72I do not accept Mr McGarvie’s submission that this was a new injury. There is no evidence of any new pathology arising after she commenced her employment with the defendant in 2006.
73I accept the plaintiff suffers aggravation of a degenerative condition in her spine.
74Professor Bittar also considered the source of pain to be the facet joints. Dr Blomberry raised the possibility of an organic-based pain syndrome. These additional comments do not detract from the overwhelming medical opinion that it is a degenerative condition, without neural compromise.
75The plaintiff’s degenerative condition first became symptomatic in 1996. She had occasional flare-ups of lower back pain after that, including in 2000 and 2003. However, the plaintiff also had extensive periods in which she was pain-free.[60]
[60]T37, L16-20
76I accept that when she commenced her employment with the defendant, her degenerative lumbar spine was predominantly, but not entirely asymptomatic.
77I accept her workload subsequently increased when she commenced with the defendant. Her duties included the frequent lifting of heavy suitcases filled with books, which she then carted to retailers. These work duties were confirmed by Mr Raine, who further confirmed the plaintiff’s complaints in late 2010 that she believed her back was getting worse from lifting the heavy suitcases.
78Many of the doctors did not obtain details of the frequent and heavy lifting the plaintiff was required to do in her employment with the defendant.

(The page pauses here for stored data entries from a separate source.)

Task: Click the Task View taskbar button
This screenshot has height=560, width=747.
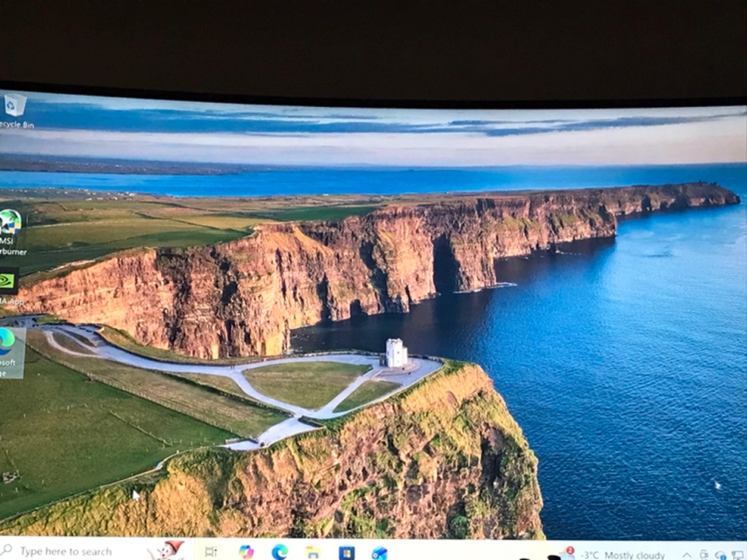Action: pos(211,552)
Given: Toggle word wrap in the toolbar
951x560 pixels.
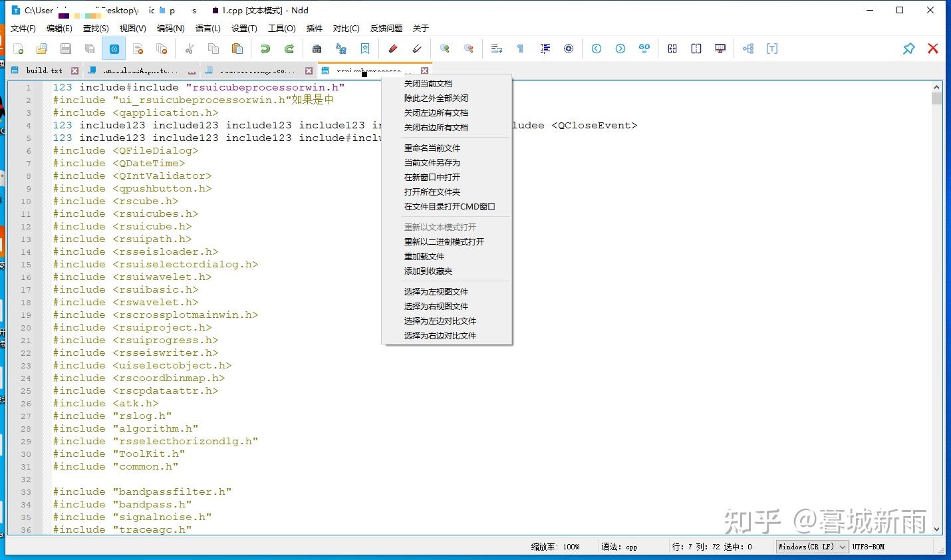Looking at the screenshot, I should [497, 49].
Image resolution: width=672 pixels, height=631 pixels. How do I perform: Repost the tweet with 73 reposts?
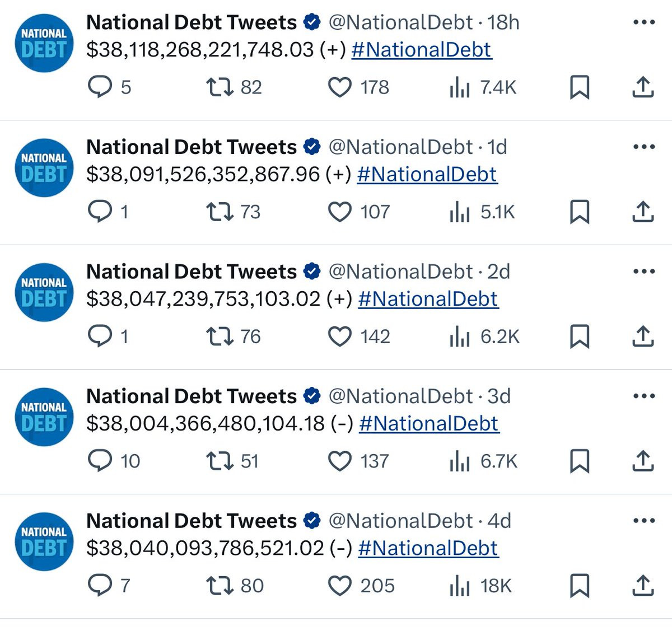click(x=220, y=212)
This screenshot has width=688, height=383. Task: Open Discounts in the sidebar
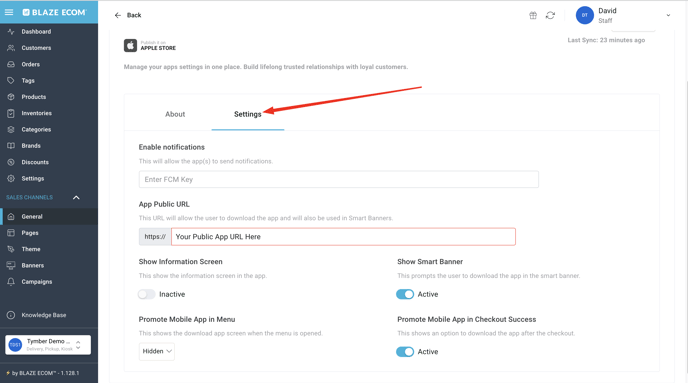[35, 162]
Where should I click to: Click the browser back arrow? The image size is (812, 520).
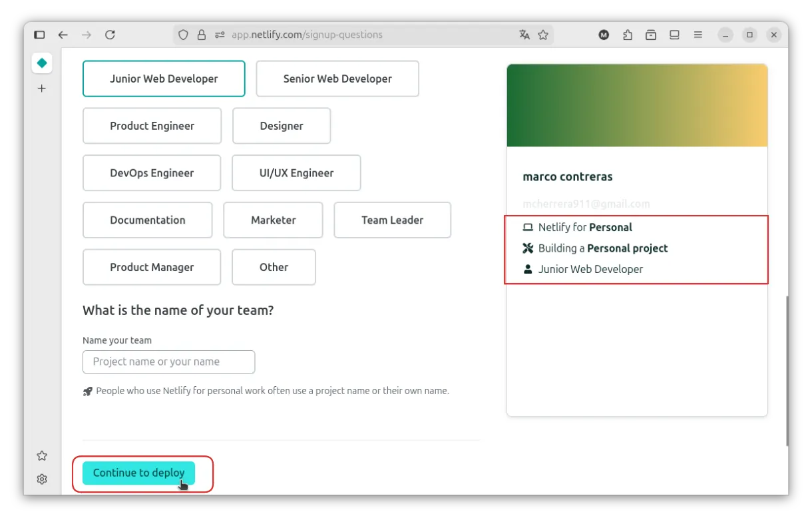(x=63, y=35)
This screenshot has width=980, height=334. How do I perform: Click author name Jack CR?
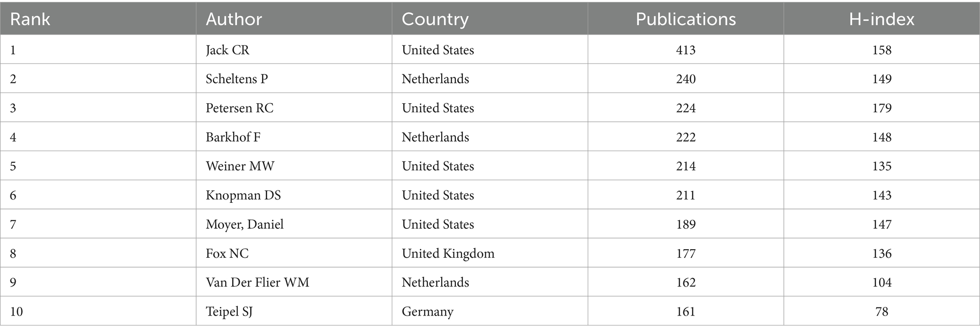point(227,50)
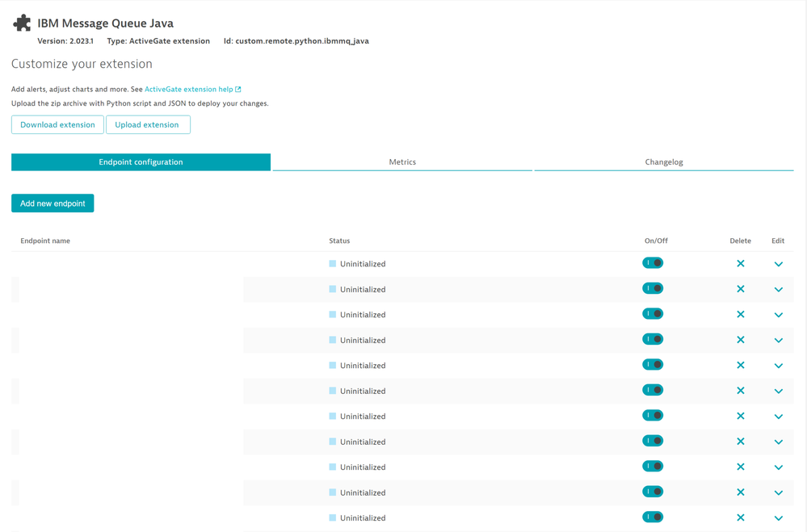Image resolution: width=807 pixels, height=532 pixels.
Task: Click Add new endpoint button
Action: (x=53, y=203)
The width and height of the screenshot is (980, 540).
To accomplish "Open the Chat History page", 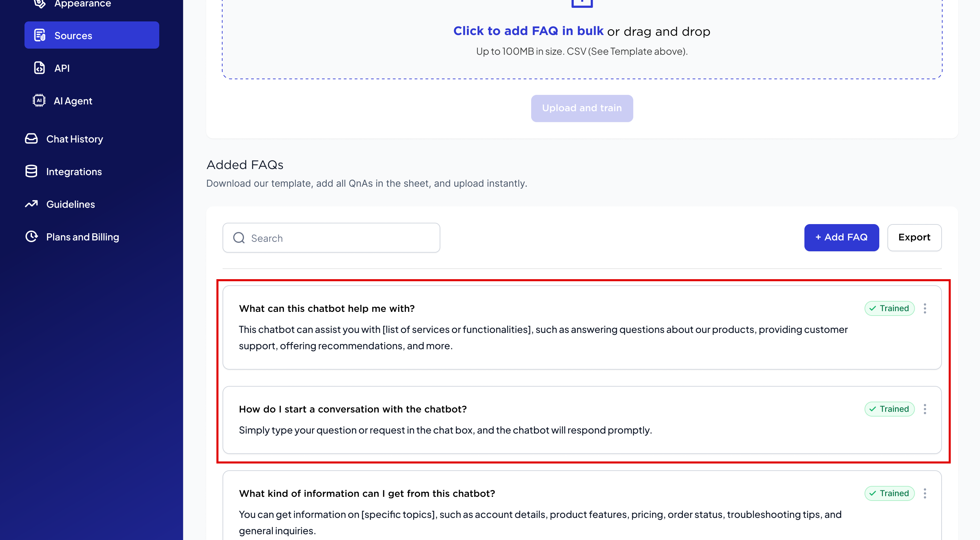I will (75, 139).
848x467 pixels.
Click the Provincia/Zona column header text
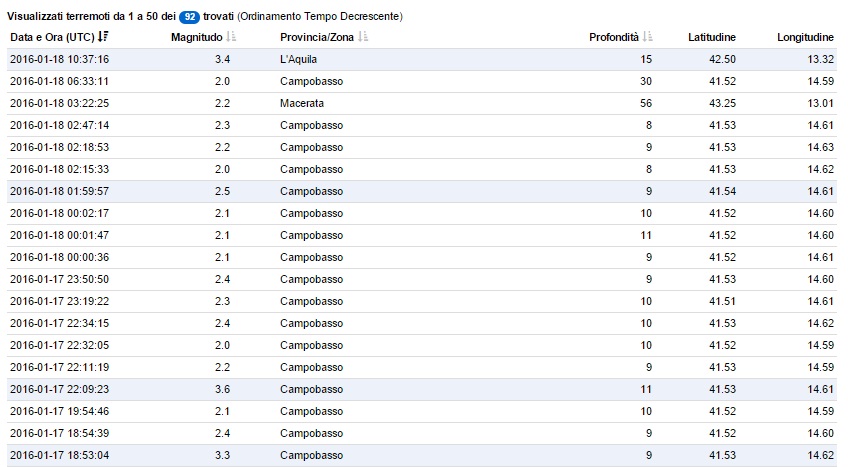tap(316, 38)
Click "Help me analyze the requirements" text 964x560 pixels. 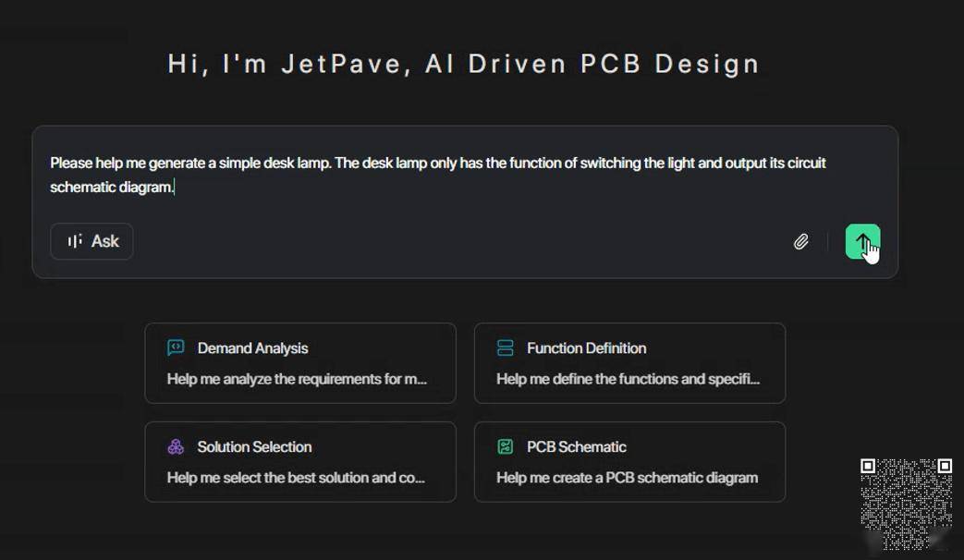click(297, 379)
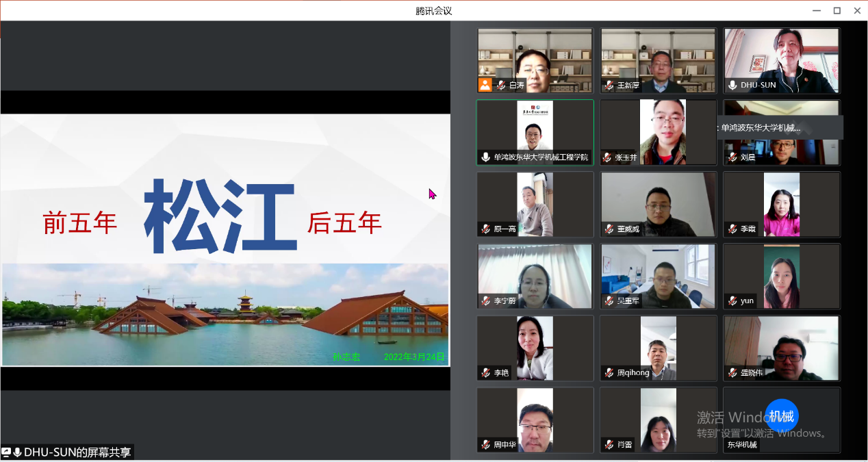The width and height of the screenshot is (868, 462).
Task: Click the muted microphone icon next to 王新厚
Action: tap(608, 86)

This included Dr Baquie, Dr Vivian, Associate Professor White, Dr Wood, and Mr Troy. I am therefore not assisted by their opinions on the matter of causation.
79Of those doctors who obtained the history of heavy lifting, most related the aggravation to her employment with the defendant. This included Dr Arnold, Mr Kavar, Dr Blomberry and Professor Bittar.
80Dr Ryan obtained the history of lifting heavy books, but as he could not diagnose the course of her pain, he did not comment on the issue of causation.
81Mr Simm stated that any aggravation by work had only been temporary, as the plaintiff had recovered from the work-related exacerbations of pain. This opinion ignores the plaintiff’s consistent complaints of constant pain since about late 2010.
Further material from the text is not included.